Every genealogist I know likes a good obituary. It isn’t that we like the fact that someone has died. Nope. That is not what a genealogy researcher wants at all. It’s about the facts, ma’am.
Where else can a genealogist find out so much about someone you don’t know? It is often the genealogy equivalent to winning lotto.
Don’t think we are morbid. Please. We’re not. We may be a little OCD when it comes to focus and getting the details, but when the genealogist looks for a family history and locates ancestors, that’s like the Powerball. Big winnings.
So what has happened to this genealogy researcher is this: I’ve come to read the obituaries very closely, every single day of the week.
In them, you see family jokes, family friends, and sometimes family enemies. You see where the person worked. Where they donated money.
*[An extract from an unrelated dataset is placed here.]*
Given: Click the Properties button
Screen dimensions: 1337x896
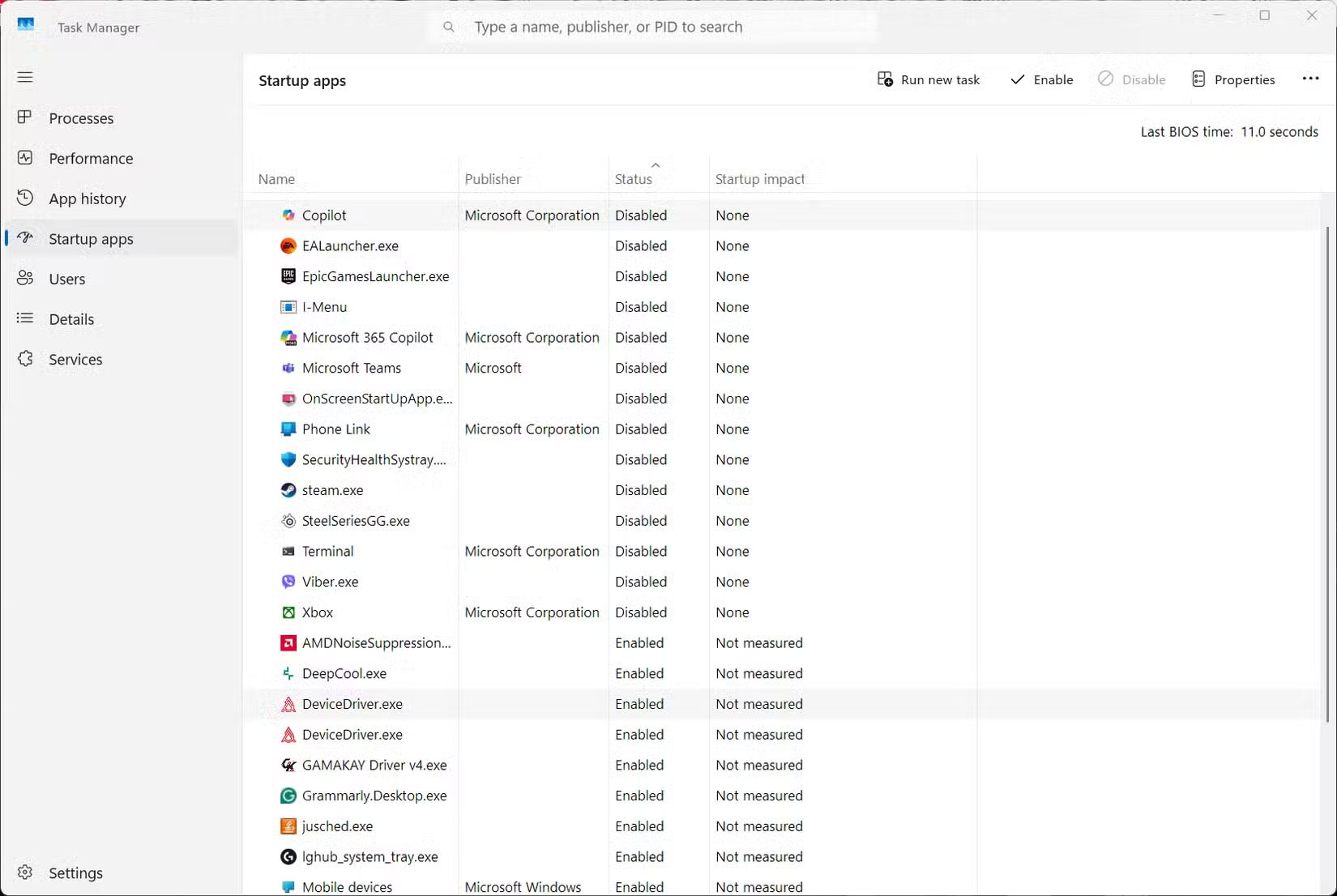Looking at the screenshot, I should (x=1233, y=79).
You sometimes see what they died from. There are lots of details for the genealogist. Obits list birthplaces and schools. The ancestor search can turn up lots from the local paper this way. Online obits are just as fulfilling but you can’t clip them, so this genealogist prefers the paper kind.
Take this morning. I read my local paper and my genealogy researcher glasses were on. This Sunday morning was particularly full. Sundays are that way because people know everyone is looking. For me, it is genealogist heaven. Three pages of them and way more details than I could imagine.
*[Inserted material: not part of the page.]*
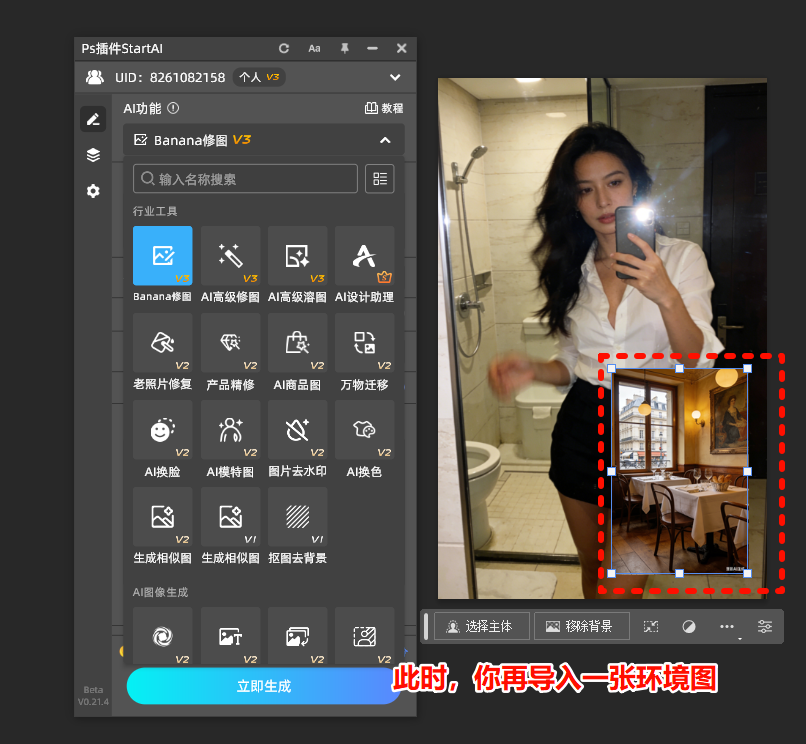806x744 pixels.
Task: Collapse the Banana修图 section
Action: coord(385,140)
I learned about a few famous ones and a few young ones gone—so sad. I saw the outpouring of love for a few their families said were good men. And then, there were three, yes three, women who had just reached one hundred years. You really catch the trends!
I saw which European or Russian areas people came from and to where they came first and moved next. Some of those obituaries told every company the person had worked for which gave me a sort of genealogist business listing tour. I also saw maiden names and on some of them, names of companions. For the genealogist who is searching for LGBT people, today’s obituaries are providing lots more details than they used to. Far more than when things were all bungled up in secrets. Yet, there is still a bit of a code that the genealogist has to learn, as in discerning what “companion” and “friend” mean. Though some are trailblazing, not too many are putting in “husband” for a man’s spouse, yet.
And the last names. I have seen so many new and unusual last names. And when I find my family’s last names, even if I don’t know the person who died, I clip the obit and save it. Right to the file. This genealogist hopes to connect them all– someday.
I recall when my dad told me he was always reading the obits just in case he saw someone he knew. That was a decade ago and I chuckled. Guess what? Now, I read the obits right after I read the front page. Is it because I’m aging or because I’m a genealogist? When I recently had my newspapers held for a week, do you think this genealogist read the news in every one of those papers? No way! I went right for the obits. Totally skipped the front page on most days. I just skimmed the whole paper till I got right to the obits and then I focused closely to see if I’d missed anyone I know, might know or might have a friend who knows.
That’s how it goes around here in genealogist heaven. We’re looking for the facts. And when we find ‘em—we put them in the family history researcher files. It is just so exciting. But every genealogist knows this already.